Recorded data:
<<<<

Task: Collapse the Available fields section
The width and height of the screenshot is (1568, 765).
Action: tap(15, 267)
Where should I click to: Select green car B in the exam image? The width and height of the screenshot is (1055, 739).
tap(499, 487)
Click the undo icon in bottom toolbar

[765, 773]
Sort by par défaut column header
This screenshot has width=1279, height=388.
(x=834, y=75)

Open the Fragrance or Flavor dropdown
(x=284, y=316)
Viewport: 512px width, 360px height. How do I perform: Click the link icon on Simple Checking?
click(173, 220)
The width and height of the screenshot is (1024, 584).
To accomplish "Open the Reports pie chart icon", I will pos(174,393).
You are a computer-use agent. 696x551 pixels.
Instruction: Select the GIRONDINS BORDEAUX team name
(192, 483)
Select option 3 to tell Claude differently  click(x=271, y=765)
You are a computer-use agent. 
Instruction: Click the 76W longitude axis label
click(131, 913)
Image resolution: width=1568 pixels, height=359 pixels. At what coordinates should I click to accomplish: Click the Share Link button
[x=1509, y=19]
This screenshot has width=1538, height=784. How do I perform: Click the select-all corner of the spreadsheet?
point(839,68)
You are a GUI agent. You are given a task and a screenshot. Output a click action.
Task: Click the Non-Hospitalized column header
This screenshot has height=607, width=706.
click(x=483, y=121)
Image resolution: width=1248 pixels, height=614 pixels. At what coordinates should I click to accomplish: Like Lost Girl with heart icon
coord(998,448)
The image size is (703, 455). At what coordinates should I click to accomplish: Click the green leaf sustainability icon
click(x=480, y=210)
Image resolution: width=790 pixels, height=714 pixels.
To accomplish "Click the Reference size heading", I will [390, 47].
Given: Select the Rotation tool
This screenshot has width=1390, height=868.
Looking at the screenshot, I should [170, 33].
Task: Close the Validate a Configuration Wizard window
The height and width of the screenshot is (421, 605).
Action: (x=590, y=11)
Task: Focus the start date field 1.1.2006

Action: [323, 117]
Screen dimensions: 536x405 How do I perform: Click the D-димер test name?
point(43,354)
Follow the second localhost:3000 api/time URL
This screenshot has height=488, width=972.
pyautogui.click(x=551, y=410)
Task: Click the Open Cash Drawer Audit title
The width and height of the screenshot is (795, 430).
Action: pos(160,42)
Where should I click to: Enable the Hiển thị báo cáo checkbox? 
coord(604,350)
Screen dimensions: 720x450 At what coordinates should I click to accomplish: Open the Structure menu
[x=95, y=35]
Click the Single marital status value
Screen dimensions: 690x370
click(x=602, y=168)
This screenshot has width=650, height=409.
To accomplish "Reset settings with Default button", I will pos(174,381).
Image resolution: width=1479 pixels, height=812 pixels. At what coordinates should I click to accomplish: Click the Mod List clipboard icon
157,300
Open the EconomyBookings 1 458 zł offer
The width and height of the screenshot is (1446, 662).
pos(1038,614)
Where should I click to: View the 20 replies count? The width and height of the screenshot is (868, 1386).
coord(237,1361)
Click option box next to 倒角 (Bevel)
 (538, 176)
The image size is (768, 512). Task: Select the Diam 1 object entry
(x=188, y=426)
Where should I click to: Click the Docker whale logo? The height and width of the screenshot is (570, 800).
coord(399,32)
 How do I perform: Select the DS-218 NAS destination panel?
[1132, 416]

>>>>

- [Given exercise]
Write out every one of the records above word for word, keeping each line unchanged.

- [Response]
Task: Collapse the Available fields section
The width and height of the screenshot is (1568, 765).
Action: tap(15, 267)
Where should I click to: Select green car B in the exam image? The width and height of the screenshot is (1055, 739).
tap(499, 487)
Click the undo icon in bottom toolbar

[765, 773]
Sort by par défaut column header
This screenshot has width=1279, height=388.
(x=834, y=75)

Open the Fragrance or Flavor dropdown
(x=284, y=316)
Viewport: 512px width, 360px height. How do I perform: Click the link icon on Simple Checking?
click(173, 220)
The width and height of the screenshot is (1024, 584).
To accomplish "Open the Reports pie chart icon", I will pos(174,393).
You are a computer-use agent. 696x551 pixels.
Instruction: Select the GIRONDINS BORDEAUX team name
(192, 483)
Select option 3 to tell Claude differently  click(x=271, y=765)
You are a computer-use agent. 
Instruction: Click the 76W longitude axis label
click(131, 913)
Image resolution: width=1568 pixels, height=359 pixels. At what coordinates should I click to accomplish: Click the Share Link button
[x=1509, y=19]
This screenshot has width=1538, height=784. How do I perform: Click the select-all corner of the spreadsheet?
point(839,68)
You are a GUI agent. You are given a task and a screenshot. Output a click action.
Task: Click the Non-Hospitalized column header
This screenshot has height=607, width=706.
click(x=483, y=121)
Image resolution: width=1248 pixels, height=614 pixels. At what coordinates should I click to accomplish: Like Lost Girl with heart icon
coord(998,448)
The image size is (703, 455). At what coordinates should I click to accomplish: Click the green leaf sustainability icon
click(x=480, y=210)
Image resolution: width=790 pixels, height=714 pixels.
To accomplish "Click the Reference size heading", I will [390, 47].
Given: Select the Rotation tool
This screenshot has width=1390, height=868.
Looking at the screenshot, I should [170, 33].
Task: Close the Validate a Configuration Wizard window
The height and width of the screenshot is (421, 605).
Action: (x=590, y=11)
Task: Focus the start date field 1.1.2006

Action: [323, 117]
Screen dimensions: 536x405 How do I perform: Click the D-димер test name?
point(43,354)
Follow the second localhost:3000 api/time URL
This screenshot has height=488, width=972.
pyautogui.click(x=551, y=410)
Task: Click the Open Cash Drawer Audit title
The width and height of the screenshot is (795, 430).
Action: pos(160,42)
Where should I click to: Enable the Hiển thị báo cáo checkbox? 
coord(604,350)
Screen dimensions: 720x450 At what coordinates should I click to accomplish: Open the Structure menu
[x=95, y=35]
Click the Single marital status value
Screen dimensions: 690x370
click(x=602, y=168)
This screenshot has width=650, height=409.
To accomplish "Reset settings with Default button", I will pos(174,381).
Image resolution: width=1479 pixels, height=812 pixels. At what coordinates should I click to accomplish: Click the Mod List clipboard icon
157,300
Open the EconomyBookings 1 458 zł offer
The width and height of the screenshot is (1446, 662).
pos(1038,614)
Where should I click to: View the 20 replies count? The width and height of the screenshot is (868, 1386).
coord(237,1361)
Click option box next to 倒角 (Bevel)
 (538, 176)
The image size is (768, 512). Task: Select the Diam 1 object entry
(x=188, y=426)
Where should I click to: Click the Docker whale logo? The height and width of the screenshot is (570, 800).
coord(399,32)
 How do I perform: Select the DS-218 NAS destination panel?
[1132, 416]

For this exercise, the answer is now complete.